流行病の到来も、森に踏み入った者がどこからか貰って来ては広めるので、油断は出来ない。
ふたりの夫に先立たれ、あげく忘れ形見のギムルを託されたわらわの心情は言葉に表せぬ焦燥感で一杯だった。
何をやっても上手くいかぬわらわの人生を呪いたい気持ちが無かったと言えば嘘になるだろう。
厳冬の影響で麦が不作の年には、自らの失政を認めた上で中央に救済を求める書簡を送りだしたのは、まだ記憶に残っている。
けれども権力闘争に明け暮れる王侯貴族たるや、寄越したのはたった一通の書簡である。
ブルカ辺境伯を頼れ。
わらわは国王によって命じられた騎士であり、その後サルワタを受け継いだことで騎士爵の位を持つ国王の臣下である。
それをよりにもよってブルカ辺境伯を頼れと言うのは、いったいどういう事か。
国王の名で夫エタルが二〇余年かけて切り開いた開拓は、いったい何だったのかとその時わらわは思った。
その事業の跡を継いだのは、わらわである。
さらにそれを次代に受け継ぐのは義息子ギムルなのである。
武に優れ学もあるシューターは、村に来てこれより役に立った。
野牛の一族と交渉を果たし、街に出ては移民を募り、これまであまり頼りにならない村出身の若い幹部のことを考えれば、これほどいい男はいないな。
ダリエルパークは見合いであったし勝手に死んでしもうた。
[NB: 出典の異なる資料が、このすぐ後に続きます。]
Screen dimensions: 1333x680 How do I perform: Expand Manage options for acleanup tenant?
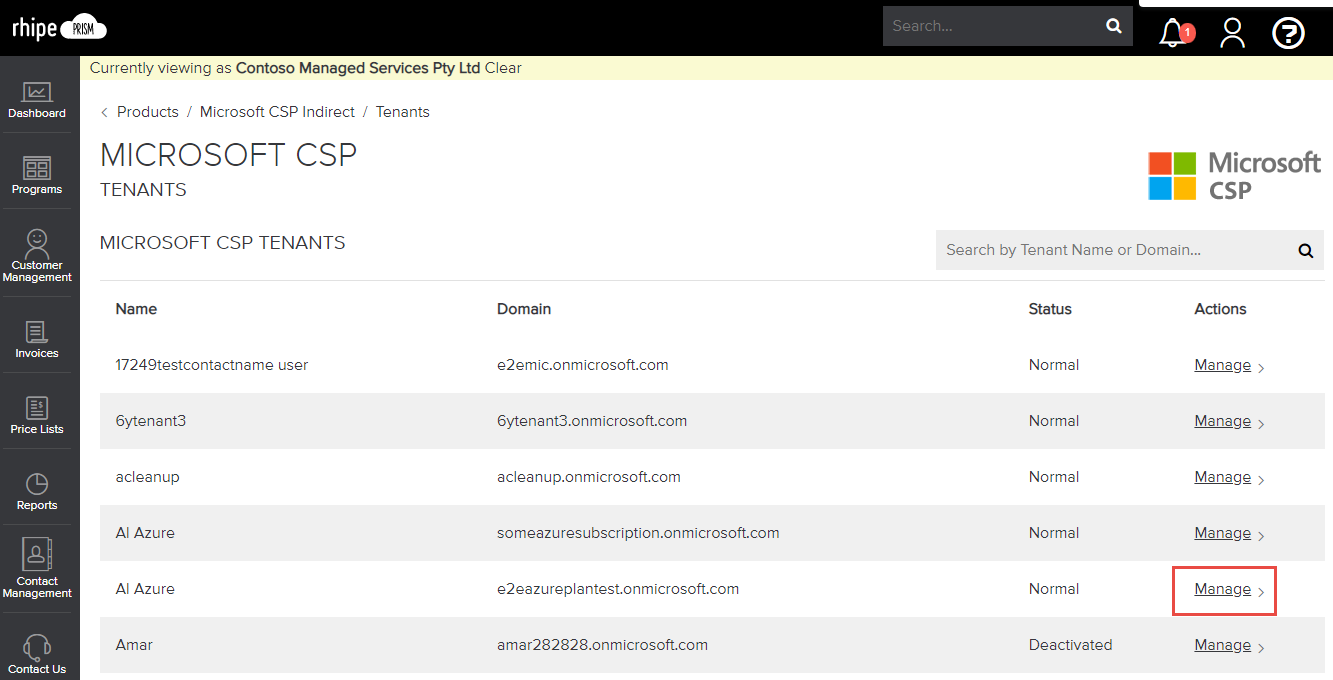(x=1222, y=476)
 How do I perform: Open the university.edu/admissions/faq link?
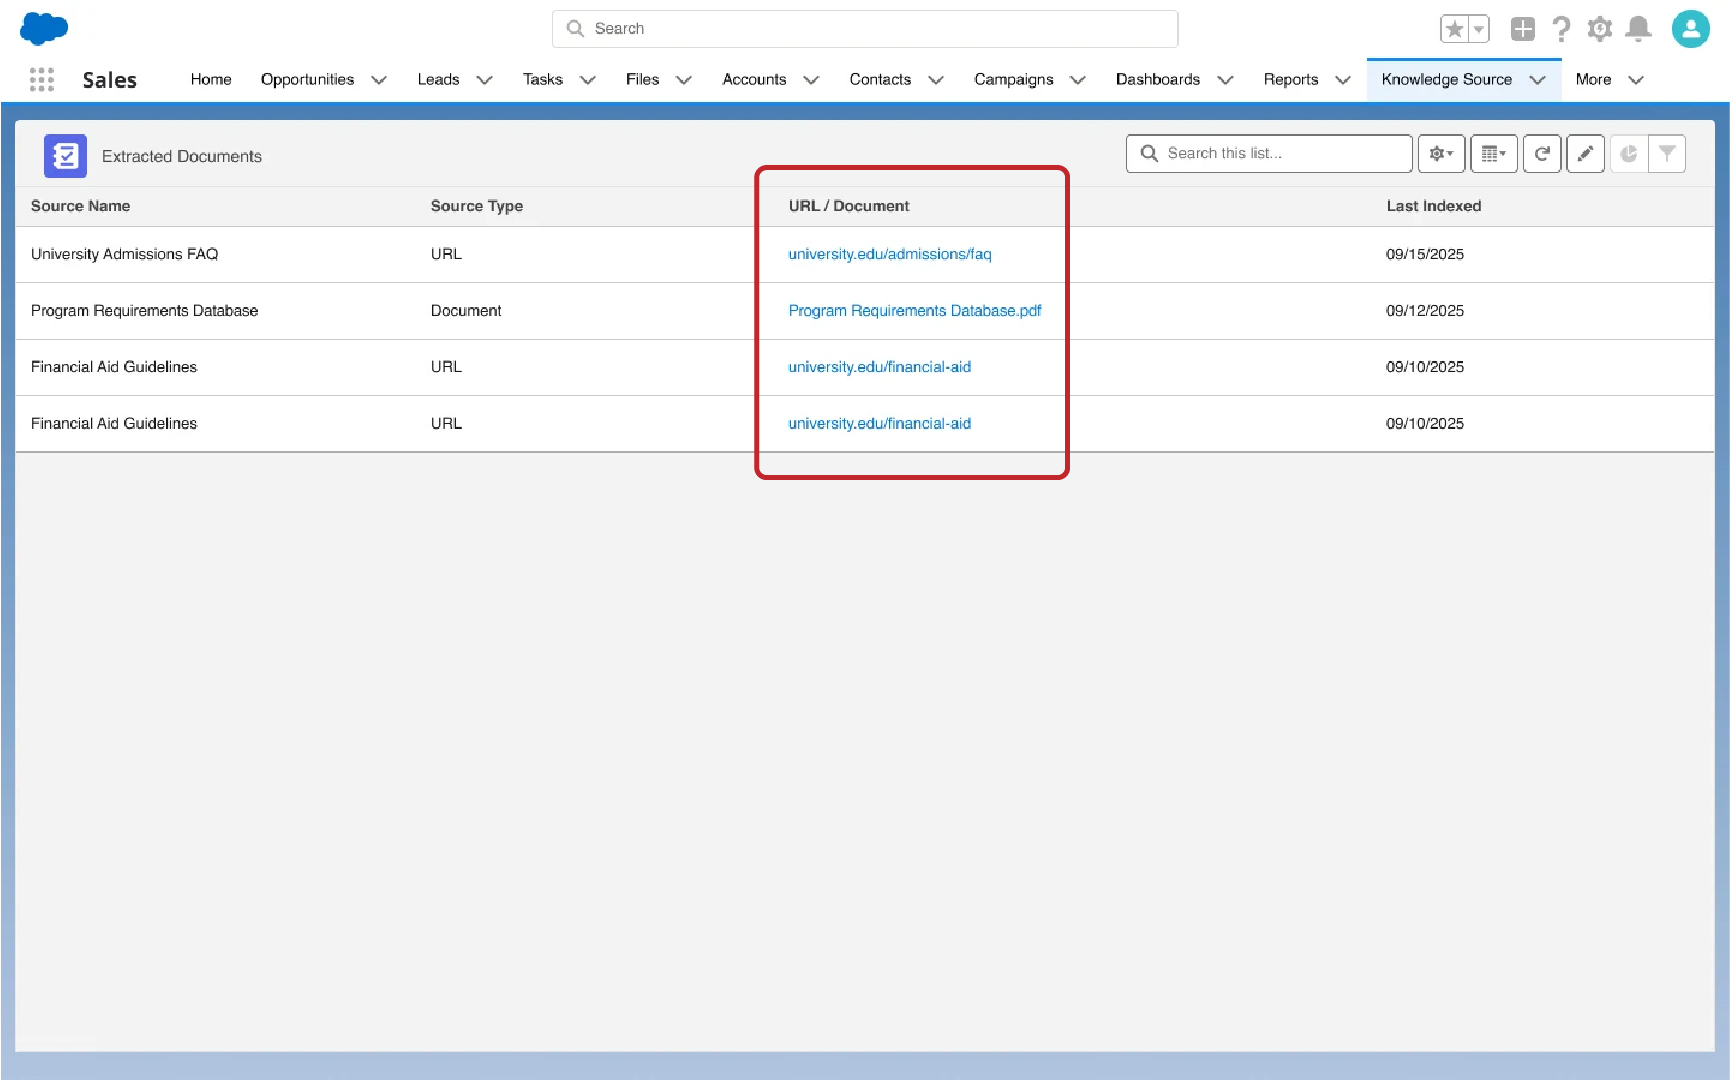pos(889,254)
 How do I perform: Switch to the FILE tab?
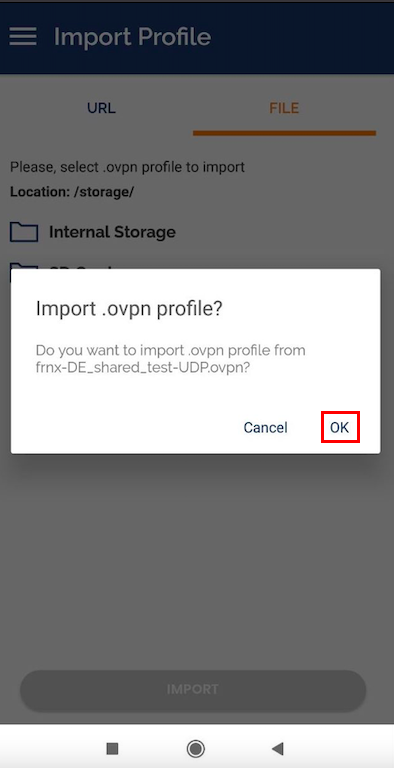[284, 108]
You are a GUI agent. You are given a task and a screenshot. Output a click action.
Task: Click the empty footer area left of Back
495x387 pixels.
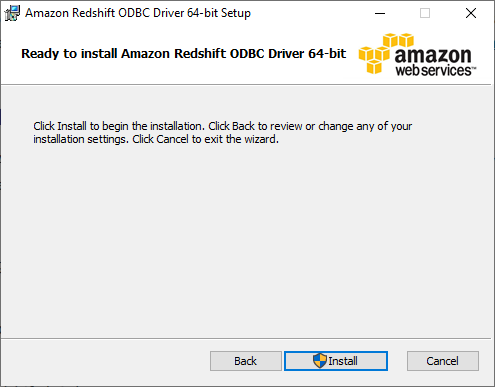105,361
エタルはふた周りも齢が離れて父娘の様な関係であった。
もはやわらわにとって一番の頼れる男はシューターになっていたのである。
ふとした時、何を思ったか「アレクサンドロシアちゃん」とわらわをからかった彼の事をお兄ちゃんと呼ぶようになった。
口にしてみると、さほど不快な気持ちはなかった。
◆
けれども。
シューターを我が手元に残したいと望むあまり、わらわは気付かぬうちにふたつの大きな過ちを犯してしまったらしい。
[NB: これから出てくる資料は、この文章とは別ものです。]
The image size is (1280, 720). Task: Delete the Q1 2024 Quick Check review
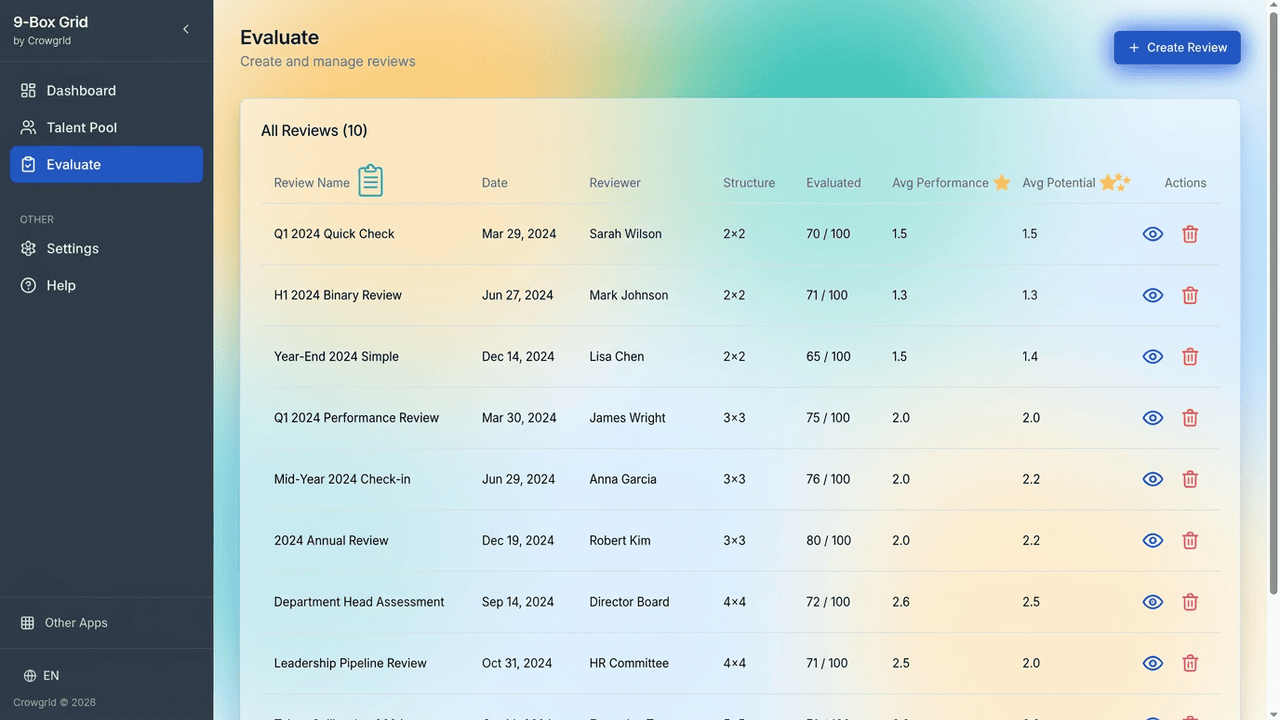pyautogui.click(x=1190, y=234)
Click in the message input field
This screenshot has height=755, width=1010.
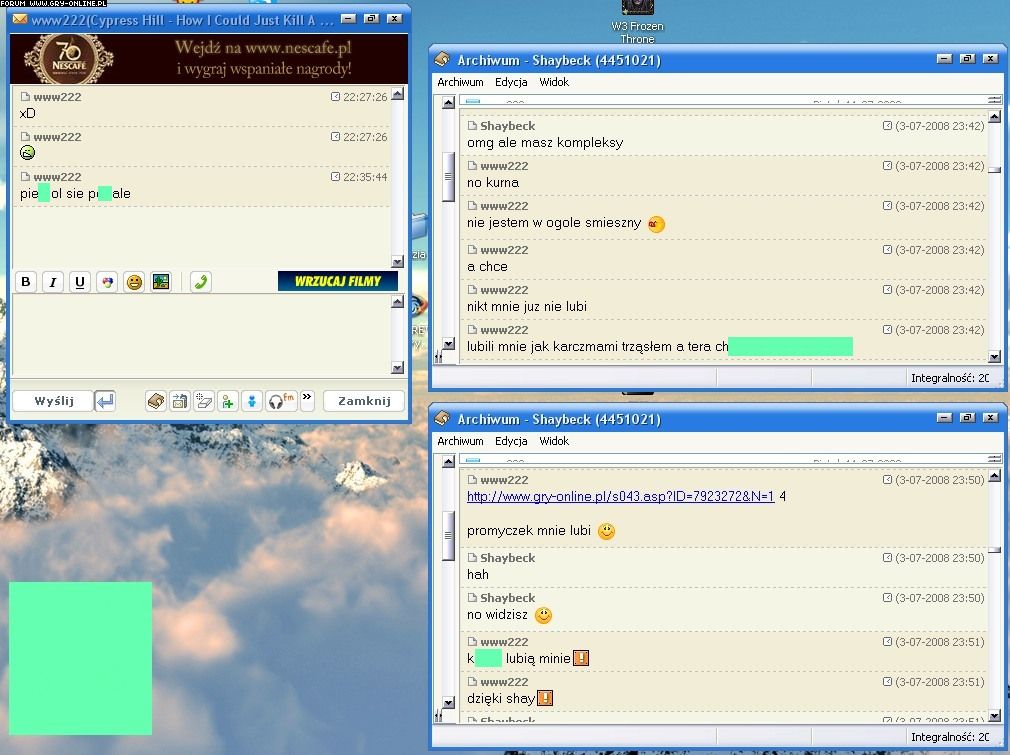point(200,335)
村に留め置くためには嫁でもくれてやれば里心が付くだろうと。
そうしたわらわの打算は、見事に裏目に出てしまった。
彼の嫁にと選んだのは猟師ユルドラの娘カサンドラだ。
ユルドラはこの冬にワイバーンを仕留めるために森へ入ったものの、暴れる飛竜と相打ち死んだ。
縁者の無いこの娘の救済をせねばならぬ事は村長として当然の事だし、生前のユルドラとの取り交わしで、村の生計を支えている猟師の中でこれはと思う者があればカサンドラを嫁がせようと話していたのである。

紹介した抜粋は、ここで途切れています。